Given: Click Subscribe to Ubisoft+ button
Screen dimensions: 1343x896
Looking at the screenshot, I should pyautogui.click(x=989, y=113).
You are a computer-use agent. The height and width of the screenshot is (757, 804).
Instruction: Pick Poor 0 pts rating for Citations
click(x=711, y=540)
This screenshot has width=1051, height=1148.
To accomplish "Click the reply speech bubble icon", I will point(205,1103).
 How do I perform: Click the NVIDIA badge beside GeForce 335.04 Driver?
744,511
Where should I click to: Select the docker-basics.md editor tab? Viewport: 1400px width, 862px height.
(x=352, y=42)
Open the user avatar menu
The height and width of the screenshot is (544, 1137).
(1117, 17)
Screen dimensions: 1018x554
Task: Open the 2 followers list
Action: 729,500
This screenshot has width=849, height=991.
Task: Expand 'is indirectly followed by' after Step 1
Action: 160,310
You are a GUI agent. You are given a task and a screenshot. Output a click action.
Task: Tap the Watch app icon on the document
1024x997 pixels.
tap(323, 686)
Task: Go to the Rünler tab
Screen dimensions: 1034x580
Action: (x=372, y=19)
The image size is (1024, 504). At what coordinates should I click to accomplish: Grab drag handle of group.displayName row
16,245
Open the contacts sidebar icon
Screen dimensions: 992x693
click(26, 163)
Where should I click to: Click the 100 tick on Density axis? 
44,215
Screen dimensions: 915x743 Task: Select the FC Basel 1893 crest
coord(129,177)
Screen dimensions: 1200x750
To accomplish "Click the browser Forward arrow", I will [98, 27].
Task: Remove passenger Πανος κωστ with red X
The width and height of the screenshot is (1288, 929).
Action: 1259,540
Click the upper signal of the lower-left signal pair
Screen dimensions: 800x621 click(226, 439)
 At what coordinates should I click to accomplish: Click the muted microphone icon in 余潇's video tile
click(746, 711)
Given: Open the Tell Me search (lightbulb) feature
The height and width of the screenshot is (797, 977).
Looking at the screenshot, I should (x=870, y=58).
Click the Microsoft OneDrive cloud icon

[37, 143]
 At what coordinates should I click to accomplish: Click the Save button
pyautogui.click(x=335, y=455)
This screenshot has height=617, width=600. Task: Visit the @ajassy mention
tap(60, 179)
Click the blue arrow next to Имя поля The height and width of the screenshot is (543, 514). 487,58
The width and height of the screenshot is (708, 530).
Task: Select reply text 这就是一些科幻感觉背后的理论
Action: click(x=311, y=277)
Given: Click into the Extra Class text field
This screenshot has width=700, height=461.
● ● ● ● ● ● ●
(WHAT THIS TASK INVOLVES): Each of the lines above must appear again, unchanged.

(EXERCISE RESPONSE):
Given: Click Subscribe to Ubisoft+ button
Screen dimensions: 1343x896
Looking at the screenshot, I should pyautogui.click(x=989, y=113).
You are a computer-use agent. The height and width of the screenshot is (757, 804).
Instruction: Pick Poor 0 pts rating for Citations
click(x=711, y=540)
This screenshot has width=1051, height=1148.
To accomplish "Click the reply speech bubble icon", I will point(205,1103).
 How do I perform: Click the NVIDIA badge beside GeForce 335.04 Driver?
744,511
Where should I click to: Select the docker-basics.md editor tab? Viewport: 1400px width, 862px height.
(x=352, y=42)
Open the user avatar menu
The height and width of the screenshot is (544, 1137).
(1117, 17)
Screen dimensions: 1018x554
Task: Open the 2 followers list
Action: 729,500
This screenshot has width=849, height=991.
Task: Expand 'is indirectly followed by' after Step 1
Action: 160,310
You are a GUI agent. You are given a task and a screenshot. Output a click action.
Task: Tap the Watch app icon on the document
1024x997 pixels.
tap(323, 686)
Task: Go to the Rünler tab
Screen dimensions: 1034x580
Action: (x=372, y=19)
The image size is (1024, 504). At what coordinates should I click to accomplish: Grab drag handle of group.displayName row
16,245
Open the contacts sidebar icon
Screen dimensions: 992x693
click(26, 163)
Where should I click to: Click the 100 tick on Density axis? 
44,215
Screen dimensions: 915x743 Task: Select the FC Basel 1893 crest
coord(129,177)
Screen dimensions: 1200x750
To accomplish "Click the browser Forward arrow", I will [98, 27].
Task: Remove passenger Πανος κωστ with red X
The width and height of the screenshot is (1288, 929).
Action: 1259,540
Click the upper signal of the lower-left signal pair
Screen dimensions: 800x621 click(226, 439)
 At what coordinates should I click to accomplish: Click the muted microphone icon in 余潇's video tile
click(746, 711)
Given: Open the Tell Me search (lightbulb) feature
The height and width of the screenshot is (797, 977).
Looking at the screenshot, I should (x=870, y=58).
Click the Microsoft OneDrive cloud icon

[37, 143]
 At what coordinates should I click to accomplish: Click the Save button
pyautogui.click(x=335, y=455)
This screenshot has height=617, width=600. Task: Visit the @ajassy mention
tap(60, 179)
Click the blue arrow next to Имя поля The height and width of the screenshot is (543, 514). 487,58
The width and height of the screenshot is (708, 530).
Task: Select reply text 这就是一些科幻感觉背后的理论
Action: click(x=311, y=277)
Given: Click into the Extra Class text field
This screenshot has width=700, height=461.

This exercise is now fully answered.